Golden Sahara II’nin en çarpıcı görsel unsuru ise Goodyear tarafından özel olarak üretilen ve “Neothane” olarak bilinen, yarı saydam lastikleriydi. Goodyear o yıllarda kötü hava şartlarında araçları daha iyi görünür hale getirmek için ışıklı lastikler fikrini denemekteydi. Ledli ve frene basıldığında yanan lastikler otomobilin tasarımına ayrı bir hava katmıştı. Ayrıca siyah jantların ortasında yanıp sönen, sinyal görevi gören ayrı ledler de yer alıyordu.
Otomobil bittikten sonra Street yeni oyuncağıyla Amerika Birleşik Devletlerinin bir çok eyaletini gezdi, gerek basın gerekse kamuoyu çılgına dönmüştü. Çok kısa bir sürede Amerika’nın en popüler otomobillerinden biri haline geldi ve ünü dünyaya yayıldı. 1960 yılında Golden Sahara II “National Championship Custom Car Show”da “Best Show Car” ödülünü kazandı. Street 1962 yılında “I Got Secret” yarışma programında aracının uzuktan kumandayla neler yapabileceğini gururla gösteriyordu. Daha sonraları ise Golden Sahara II Jerry Lewis’in oynadığı ve bir Hollywood klasiği olan “Cinderfella” filminde yer alacak, Florida Güzeli seçilmiş Mrs Street tarafından Maxwell Buick Showroom’unda çekilen bir televizyon haber bülteninde de kendini gösterecekti.

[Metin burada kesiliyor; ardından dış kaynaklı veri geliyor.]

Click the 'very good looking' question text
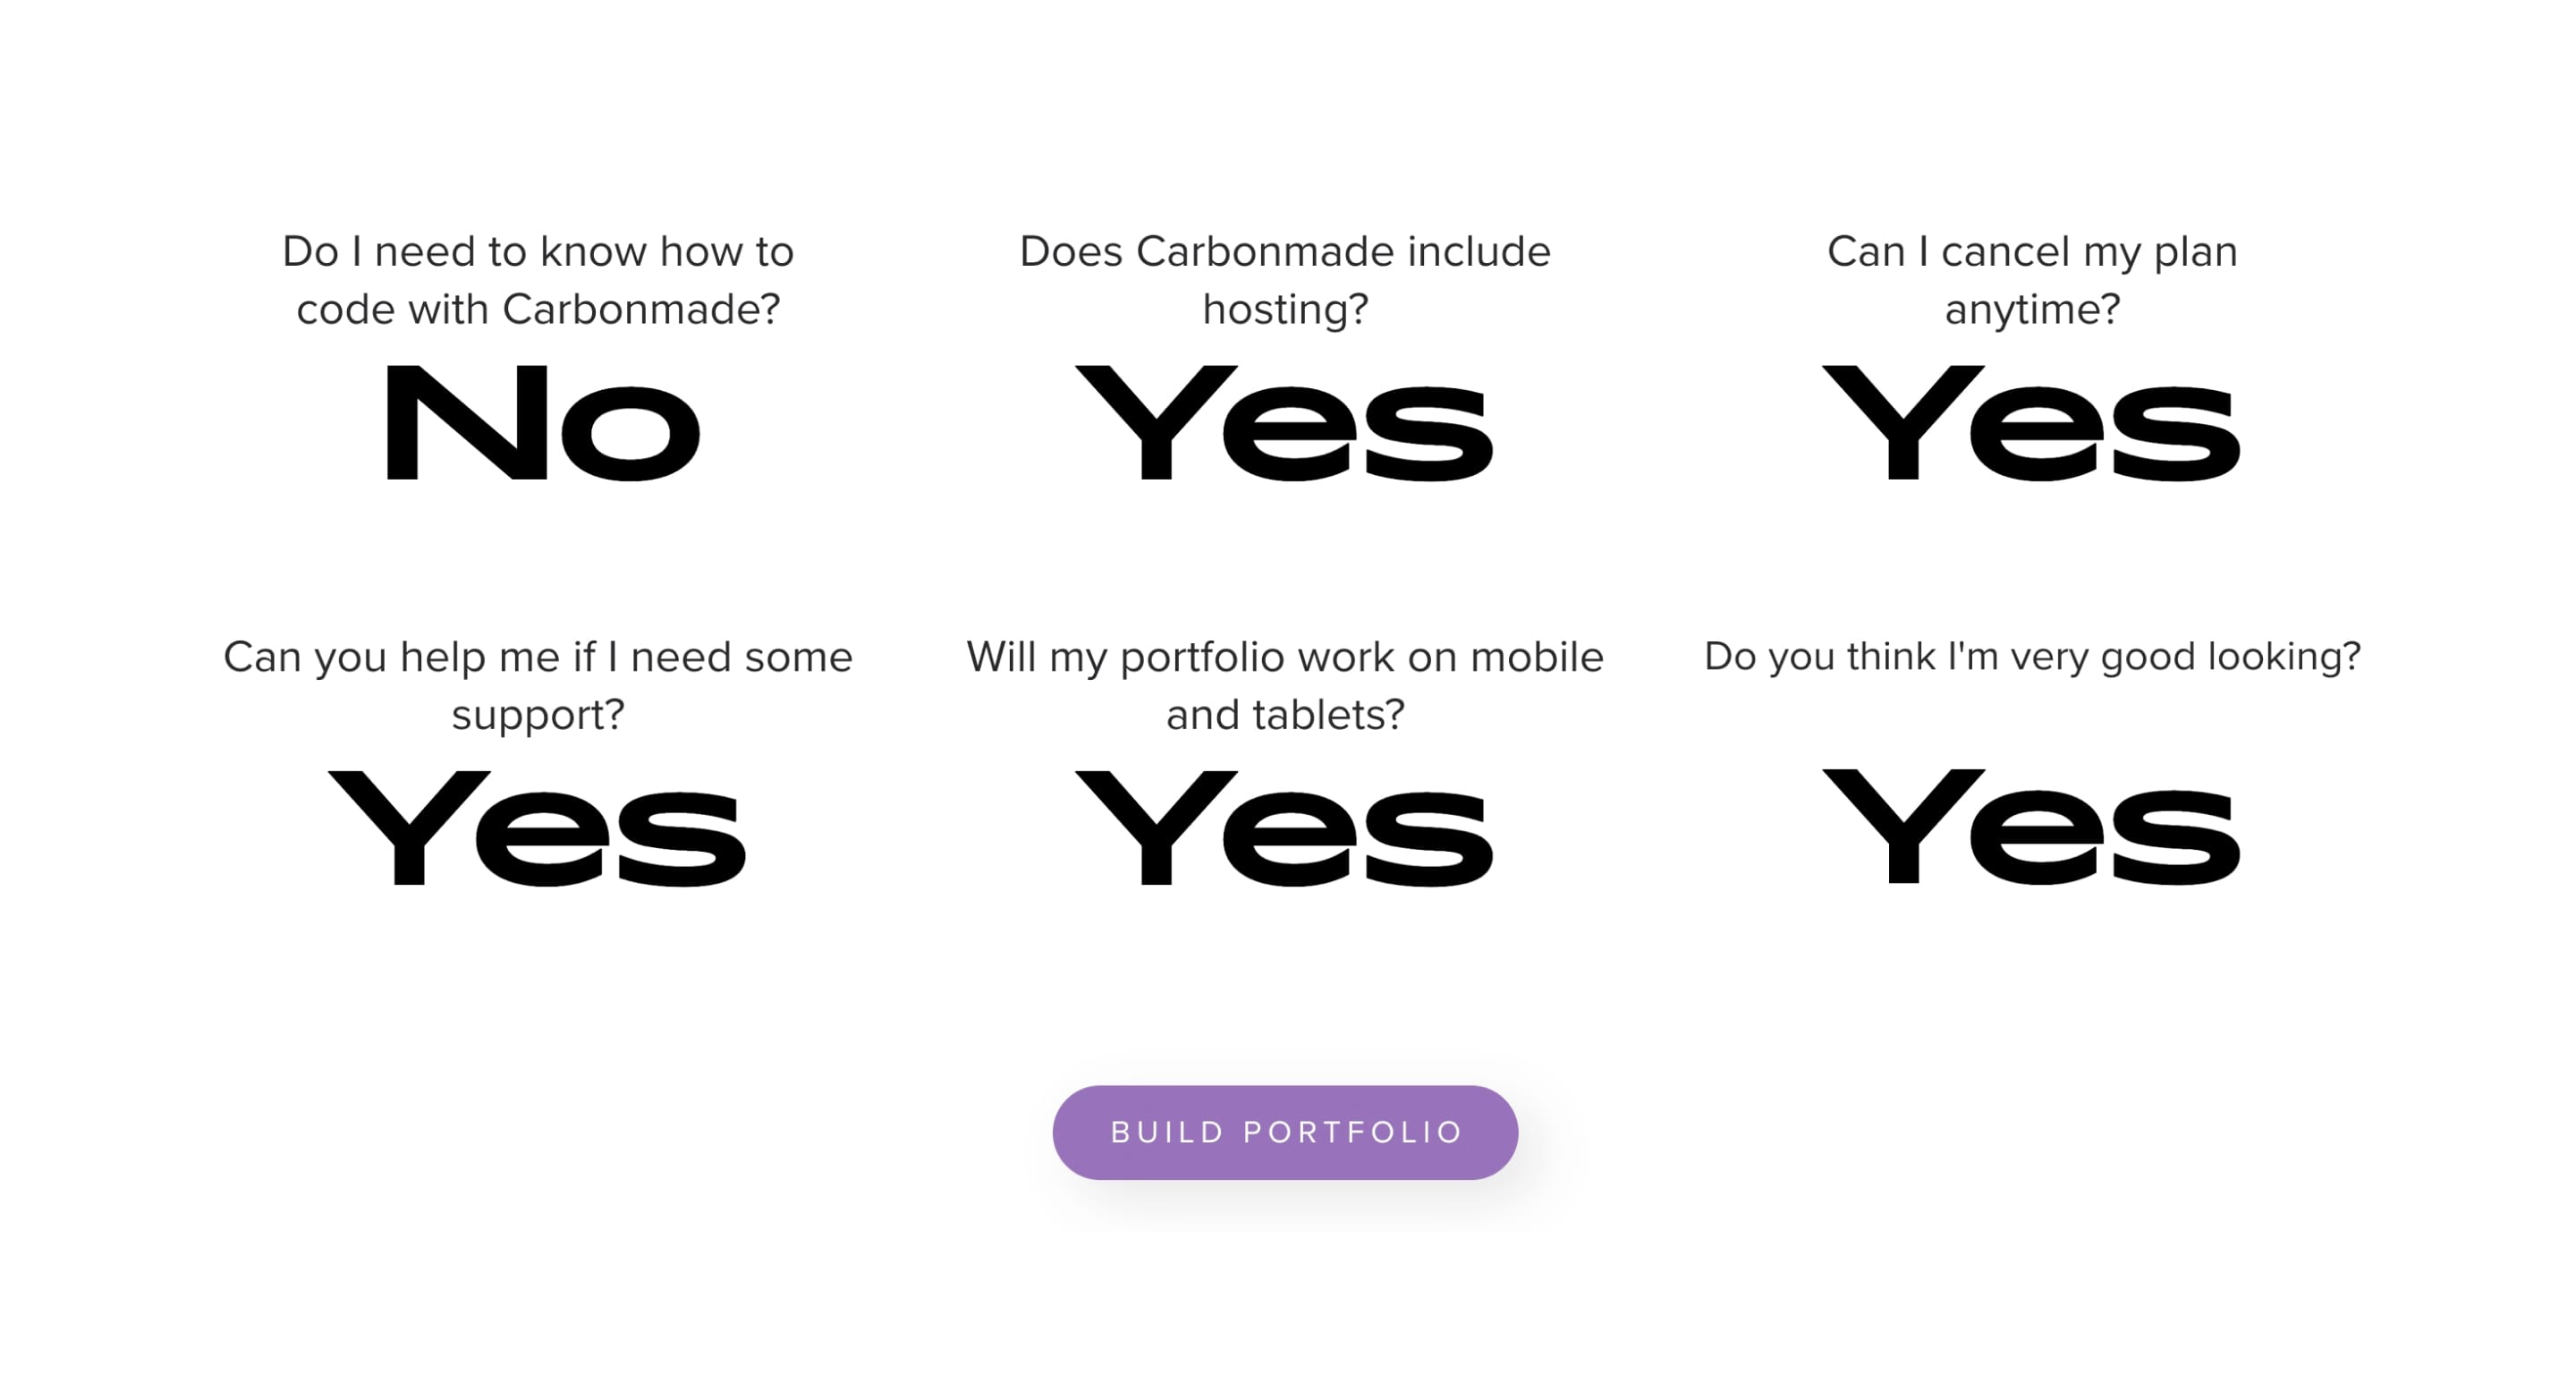 pyautogui.click(x=2032, y=657)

Golden Sahara II 60’lı yıllarda tıpkı oryata çıktığı gibi bir serap gibi aniden ortadan kayboldu ve uzun bir zaman haber alınamadı. Street 2018 yılında hayatını kaybedene kadar otomobil hakkında şehir efsaneleri dışında hiçbir bilgi alınamadı. Otomobil ise Street’in Ohio’daki evinin garajında duruyordu. Klairmont Collection’ın sahibi Larry Klairmont, Golden Sahara II’yi müzayedede 385.000 dolarak satın aldı ve bu ileri görüşlülüğün deha ile birleştiği vizyoner otomobili hassas ve özenli bir restorasyon için Chicago merkezli “Speakeasy Customs and Classics” e teslim edildi.
Golden Sahara II’nin yeniden ortaya çıktığını duyan Goodyear, 1950’lerin “Neotan” lastiklerine saygı duruşunda bulunmak üzere Led ışıklarla donatılmış orijinal yeni lastikler üretip vererek katkıda bulundu. Yeniden aslına uygun hale getirilen ve Cenevre fuarı başta olmak üzere bir çok fuarı ziyaret eden Golden Sahara II; iki yüzden fazla konsept araçlarını sergilediği Klairmont Collection müzesinde hala ziyaretçileri kendine hayran bırakmaya devam ediyor.